La megalomanía o aires de grandeza será el común denominador de esos candidatos, todos serán como la pomada canaria que con una untadita se curan todos los males, o como dicen por ahí se creen la mamá de Tarzán.
Tendremos demócratas, socialistas, liberales, neo liberales, cristianos, evangélicos, comunistas moderados, trotskistas trastornados, populistas, negros, mujeres, representantes del agro, de los trabajadores, de los pobres y de cualquier etiqueta que se encaramen. Chistosos como los folclóricos del “menos malo” o “yo me como la bronca”.
Los candidatos serán un conjunto variopinto que comprarán a las agencias publicitarias sus lemas y propuestas de campaña con eslogan y jingles que los venden como un producto masivo al consumidor, un refresco tipo coca cola, gastarán los dineros del pueblo en costosísimas campañas políticas que se van en culto a la imagen y con ese maquillaje aparecer lo que no son y ocultar lo que son.

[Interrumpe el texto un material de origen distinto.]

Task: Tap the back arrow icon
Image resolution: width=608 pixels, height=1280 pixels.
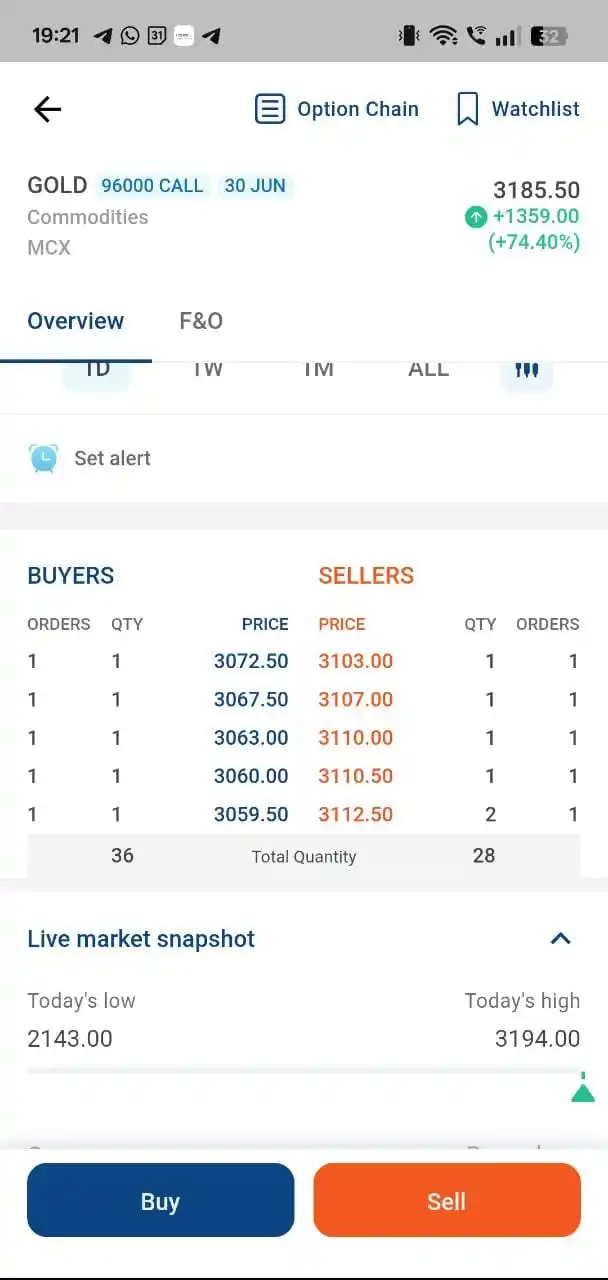Action: pyautogui.click(x=47, y=109)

Se rodearán de asesores nacionales e internacionales que les dirán cómo y cuándo vestir, actuar, sonreír, les prepararán sus discursos y fichas técnicas sobre qué decir, de acuerdo a la ocasión y el público que los escucha; por eso, cuando se oyen sus peroratas nos queda la impresión de que no hablan con el corazón, que sus palabras salen de un guión o son ensayadas y en la realidad nos quedamos con ganas de conocer la verdadera personalidad del candidato, sus ideas y su pensamiento.
Definirla es como tratar de encontrar el color de un camaleón; cambia todo el tiempo. La menor palabra para definirla es «adaptable». Operan por radar, percibiendo él y sus asesores lo que la audiencia quiere y necesita para amoldarse a ello.